As I’ve acquired a deeper and more theological view of American history, I’ve grown deeply ambivalent about uber-patriotic church services.  There’s a pep-rally atmosphere to it, a partisan spirit that seems deeply at odds with the Great Commission’s leveling admonition to disciple all the nations.  We’re glorying in our team, simply because it’s ours.

There’s an idolatry in it.  The Christian flag is on the speaker’s left, and the American flag is in the superior position, on the speaker’s right.  Now, I have issues with the ‘Christian’ flag, too — modeled after the American flag as it obviously was — but if we’re going to have a flag with a cross on it, why are we displaying it in the inferior position?  Is Jesus King of kings and Lord of lords, or is He subservient to the American government?  “Well,” people say, “that’s what the law requires.”  So it does.  Once upon a time it required burning a pinch of incense to the emperor as a god — a different way of indicating the same thing.  Christians used to know how to handle that kind of requirement.  What happened?

The pledge — which we say in church — is to the flag, and to the republic for which it stands.  That’s right, a bunch of professing Christians stand up, put their hands over their hearts, and pledge allegiance to a piece of cloth, and they won’t even blink.  I mean, it’s not like it’s actually a graven image; it’s sewn.  That’s totally different.  The finial on the flagpole is a golden eagle, not a golden calf — again, totally different.  This is your god, who brought you out of the land of Britain.

We are Christians.  Support of the civil magistrate is required of us.  In a certain way, then, there is a form of patriotism that is also required of us.  But we must have no other gods before Yahweh.  If we actually pay any sort of attention to what we are doing, is not our participation in the cult of the flag a blasphemous idolatry?  The words “under God” in the Pledge don’t wipe all this away; they make us like the ‘good’ kings of the northern kingdom in Israel — Jehu destroyed Ba’al worship at Yahweh’s command, but he did not take away the high places and he continued in the ways of Jeroboam the son of Nebat, who caused Israel to sin.  Yahweh doesn’t much appreciate ‘true’ worship mixed with idol worship — because that’s not true worship.

**

Then there are the comparisons between what we’ll do for America versus what we’ll do for the church.

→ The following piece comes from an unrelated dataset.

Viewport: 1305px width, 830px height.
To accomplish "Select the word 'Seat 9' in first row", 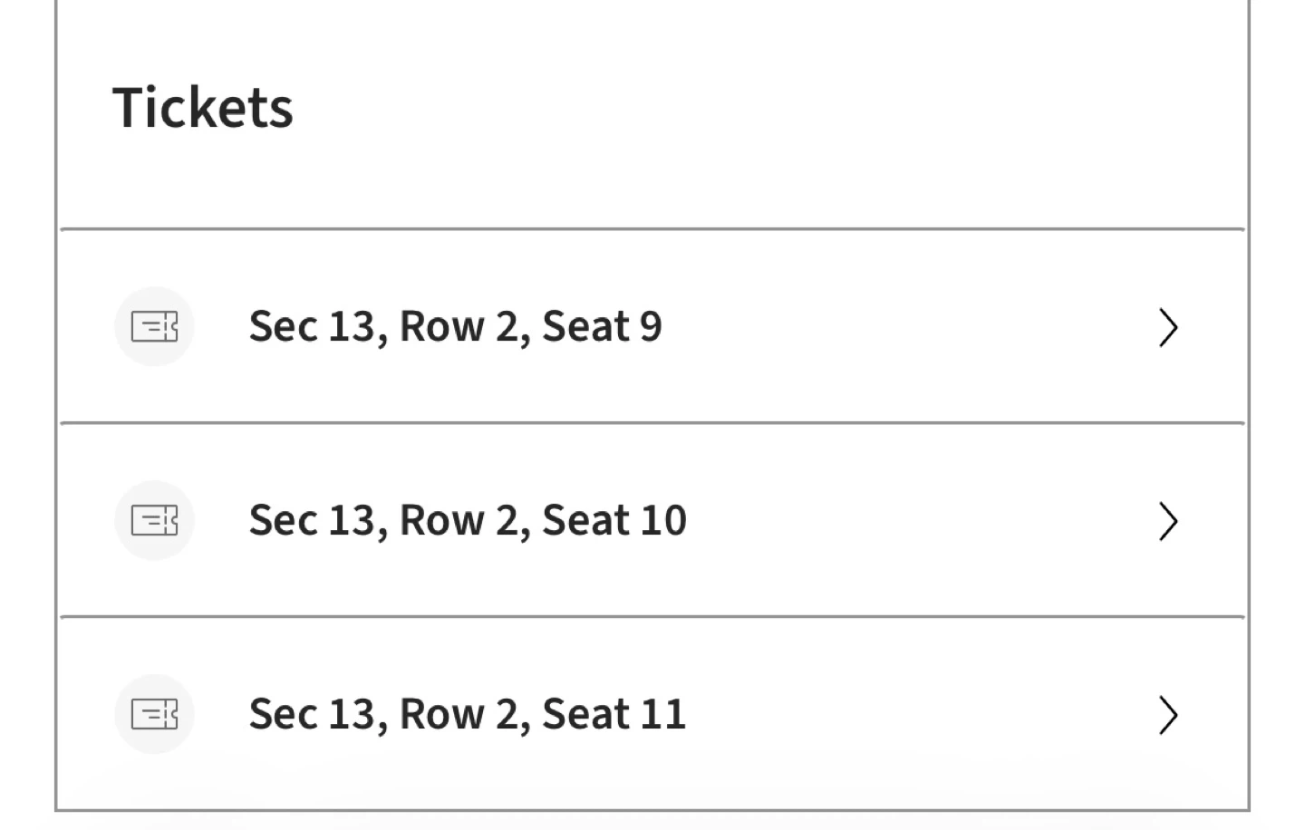I will tap(602, 327).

America is an ideal, a culture, and it has its forms, which we conservative evangelicals respect.  When we have a July 4th service — and boy, do we put on a show for those — we do not remix the Star-Spangled Banner to some contemporary jingle so the young people can “relate.”  We don’t do this to America the Beautiful either, nor to God Bless America.   We stand when the national anthem is played, and we put our hands over our hearts.  We say the pledge, in unison, without a second thought.

Aside from the issues about the Pledge already noted, I’m happy with all this, in its place.  I think it’s great, and I don’t want to seem ungrateful that we’re willing to show genuine reverence somewhere.

But this in a church service, from people who won’t do anything approaching this level of reverence for the Christian faith?  Something is out of balance.

We won’t say the Creed in church because it might be vain repetition, but we think nothing of saying the Pledge.  We change our songs like they were dirty socks — an apt metaphor for some of them, I admit.  We can’t resist the temptation to ruin a centuries-old, grand, well-constructed song by resetting the chorus to some advertising jingle.  We forsake the music of the past just because it’s old, but we’d never think of doing the same with our iconic American music.  We stand for the national anthem without being told, but will we stand up for the reading of Scripture? Dream on.

We tell ourselves that this is because the truth of Christianity transcends all these low, material, ritual things.  We tell ourselves that.  But the truth is a little different. The truth is that our Americanism is profound, meaningfully incarnated in the life of our community.  Our Christianity is so weak and shallow we don’t even meaningfully incarnate it in church, let alone in the public square.